One of the problems present when monitoring for gaseous emissions after an SCR, or on the inlet of an SCR, is the NH3 present in the gas stream will react with the SO2 present to form a white particulate. This material coats the inside of a probe, sample lines, and even the inside of the analyzers over a period of time. This build-up can cause false readings and adds to the maintenance required for the system.
The best approach for handling this problem is to remove the NH3 from the sample stream as early as possible in the sample handling system (i.e. probe, umbilical, scrubbers, dryers, etc.). This can be accomplished with a special mantle for an in-stack dilution probe, which removes the NH3 before it enters into the system. Scrubbing the NH3 in-situ as opposed to after the dilution takes place offers many benefits:
1. By removing the NH3 before the critical orifice, build-up occurring inside the probe and analyzers can be prevented.
2. NH3 scrubbing media works best at an elevated temperature. By placing the scrubbing media in the gas stream, the need for added heater blankets to heat the media’s canisters is eliminated.
3. The NH3 is scrubbed at the highest concentration. This helps to minimize any breakthrough from the media.
4. Even when the feed rate of NH3 is closely controlled, there are periods of time when the level present can be high enough to cause problems. It is much easier to replace the scrubber media when doing probe maintenance than to have the probe sent out for cleaning.
The scrubbing of NH3 before the critical orifice also helps to prevent build-up from occurring on the quartz wool and then reacting with the SO2. This can lead to false readings and calibration drift problems.

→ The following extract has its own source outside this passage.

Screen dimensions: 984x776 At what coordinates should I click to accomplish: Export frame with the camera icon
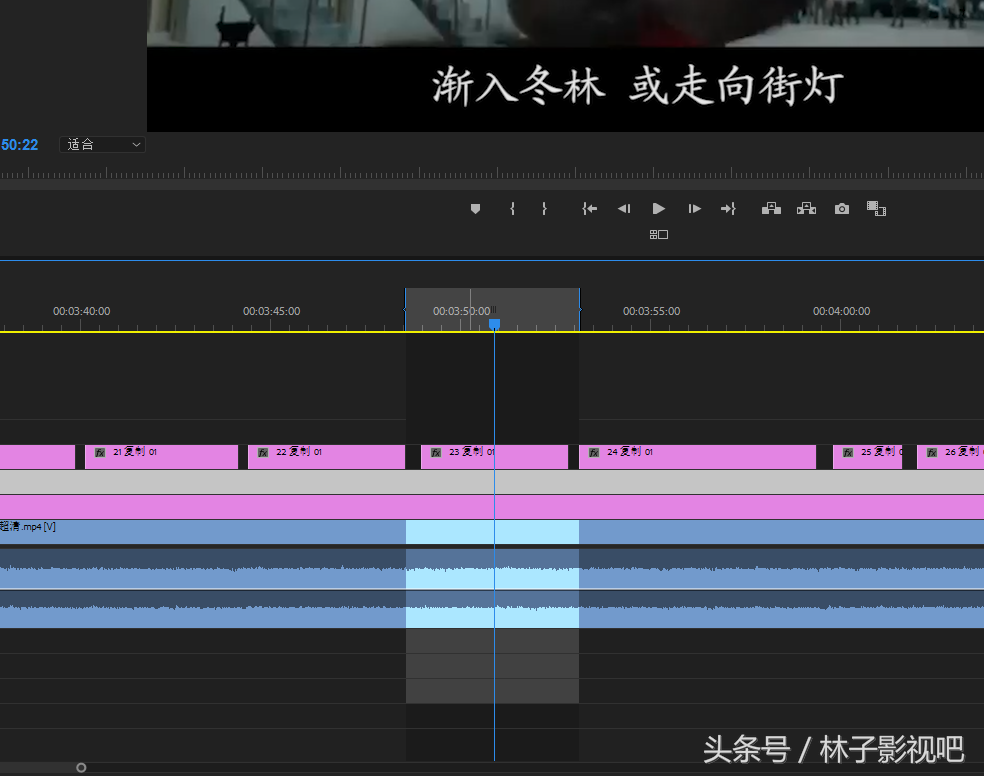(x=842, y=209)
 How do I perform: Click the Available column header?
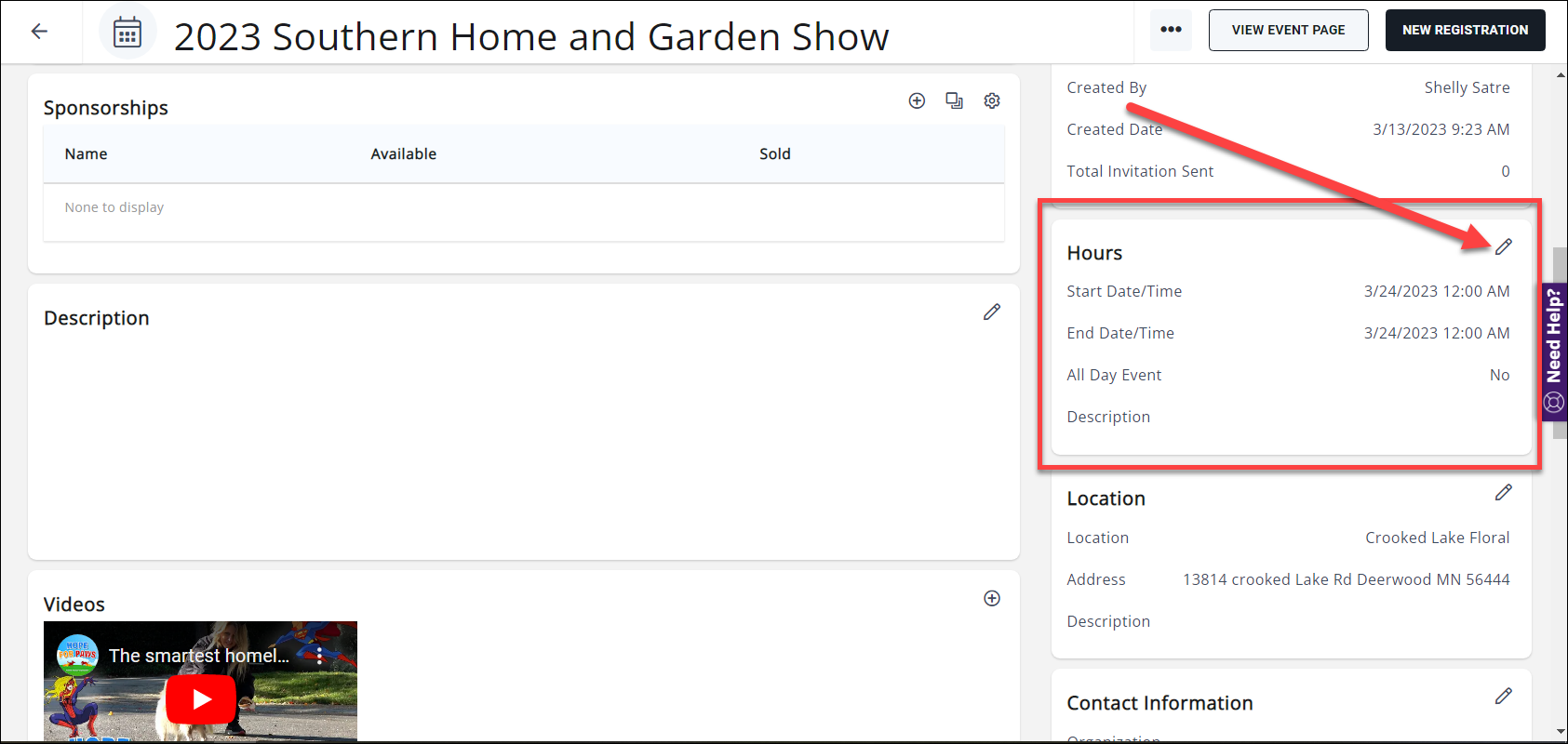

Predictive or Direct Ammonia measurement?…
One question that comes up frequently when discussing ammonia measurement with SCR’s is whether to measure the ammonia directly (utilizing an NH3 converter, dedicated umbilical, and special analyzer), or predict ammonia slip utilizing two NOx monitors – one up and one downstream of the SCR.
While the later method is sometimes utilized, it’s not used as often because of naturally inherent problems. The term used for NH3 is " NH3 Slip ". This term “slip” refers to the excess NH3 present in the gas stream after the SCR. A large portion of the NH3 comes from bypassing or "slipping" around the catalyst.
The ammonia that passes around the catalyst cannot be predicted by measuring NOx. All that one can do is assume some efficiency value for the catalyst and that all the NH3 contacts the catalyst. This is the only way of predicting the NH3 levels using two NOx analyzers and does not provide very accurate or reliable results. At the present time, converting the NH3 to NO, measuring it, and then subtracting the NOx readings is the best way to measure NH3.